Blog Données personnelles

La CNIL publie de nouvelles recommandations relatives à la mobilisation de l’intérêt légitime pour le développement de systèmes d’IA

Le 19 juin 2025, la CNIL a publié deux nouvelles fiches pratiques détaillant ses recommandations [1] [2] relatives à l’utilisation de l’intérêt légitime dans le cadre du développement des systèmes d’intelligence artificielle (« SIA ») et ce, notamment, en cas de moissonnage de données accessibles en ligne (web scraping). Ces nouvelles fiches, qui s’inscrivent dans la continuité des travaux engagés par la CNIL concernant le développement des SIA et la constitution de bases de données utilisées pour leur apprentissage, viennent enrichir les fiches pratiques publiées en 2024 [3] .

La CNIL rappelle ainsi que l’intérêt légitime sera souvent la base légale adaptée dans le cadre du développement de SIA par un organisme privé et qu’un organisme public peut recourir à cette base « uniquement lorsque les activités visées ne sont pas strictement nécessaires à l’exercice de ses missions spécifiques mais pour d’autres activités légalement mises en œuvre (comme par exemple, les traitements de gestion des ressources humaines). »

Les recommandations de la CNIL rappellent également que la mobilisation de l’intérêt légitime suppose de satisfaire trois conditions :

  • l’intérêt poursuivi par le responsable du traitement doit être légitime.

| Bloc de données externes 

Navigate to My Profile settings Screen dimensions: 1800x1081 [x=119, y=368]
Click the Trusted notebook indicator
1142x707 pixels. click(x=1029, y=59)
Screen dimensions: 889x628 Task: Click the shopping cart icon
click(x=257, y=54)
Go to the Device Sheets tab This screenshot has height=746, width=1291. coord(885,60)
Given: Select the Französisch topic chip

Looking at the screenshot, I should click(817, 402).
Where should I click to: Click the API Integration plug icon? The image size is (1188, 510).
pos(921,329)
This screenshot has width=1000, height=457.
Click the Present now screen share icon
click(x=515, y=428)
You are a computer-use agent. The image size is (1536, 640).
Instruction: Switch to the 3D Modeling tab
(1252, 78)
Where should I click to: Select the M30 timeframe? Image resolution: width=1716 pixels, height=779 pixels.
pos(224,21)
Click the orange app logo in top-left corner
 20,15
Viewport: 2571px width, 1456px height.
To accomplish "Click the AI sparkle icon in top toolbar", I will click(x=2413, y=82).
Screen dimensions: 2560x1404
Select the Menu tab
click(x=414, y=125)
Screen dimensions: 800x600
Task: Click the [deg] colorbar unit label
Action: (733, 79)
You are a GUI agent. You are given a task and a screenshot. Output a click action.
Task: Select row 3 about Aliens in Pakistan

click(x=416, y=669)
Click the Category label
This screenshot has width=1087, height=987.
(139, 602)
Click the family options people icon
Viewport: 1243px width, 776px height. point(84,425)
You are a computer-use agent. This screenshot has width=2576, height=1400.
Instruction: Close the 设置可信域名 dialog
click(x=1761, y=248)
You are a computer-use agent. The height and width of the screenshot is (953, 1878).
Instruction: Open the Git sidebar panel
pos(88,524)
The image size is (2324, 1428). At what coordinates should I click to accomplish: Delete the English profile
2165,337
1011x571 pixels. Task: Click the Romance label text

En cas de développement de SIA, la réalisation de travaux de recherche scientifique ou le développement de nouveaux systèmes et fonctionnalités pour les utilisateurs d’un service seront, par exemple et à priori, considérés comme légitimes ;
  • le traitement envisagé doit permettre d’atteindre l’intérêt poursuivi par le responsable du traitement (cet intérêt ne pouvant être atteint par des moyens moins intrusifs pour la vie privée). Cela implique, notamment, de s’assurer que le développement du SIA est nécessaire pour atteindre l’objectif du responsable du traitement ;
  • vérifier que l’intérêt légitime poursuivi par le responsable du traitement ne porte pas une atteinte disproportionnée aux intérêts, droits et libertés des personnes concernées, et ce, en mettant en en balance les droits et intérêts des parties. A ce titre, la CNIL rappelle notamment que les bénéfices attendus du SIA, pour le responsable de traitement et pour les tiers tels que les utilisateurs finaux du SIA, ou encore l’intérêt de la société (ex : amélioration de l’accessibilité à des services essentiels ou aux soins), peuvent contribuer à justifier le traitement de données.
    Des exemples concrets de mesures permettant de limiter les incidences du traitement sur les personnes sont également fournis (ex : anonymisation à bref délai, utilisation de données synthétiques ou encore droit d’opposition discrétionnaire et préalable).

Si le responsable du traitement recourt à du web scrapping afin de constituer des bases de données d’apprentissage, son intérêt légitime peut être également retenu sous réserve de respecter certaines conditions. En effet, compte tenu des risques que cette pratique présente pour les droits et intérêts des personnes concernées, lesquelles n’ont pas la maitrise de la réutilisation de leurs données accessibles en ligne, sa mise en œuvre nécessite une vigilance particulière.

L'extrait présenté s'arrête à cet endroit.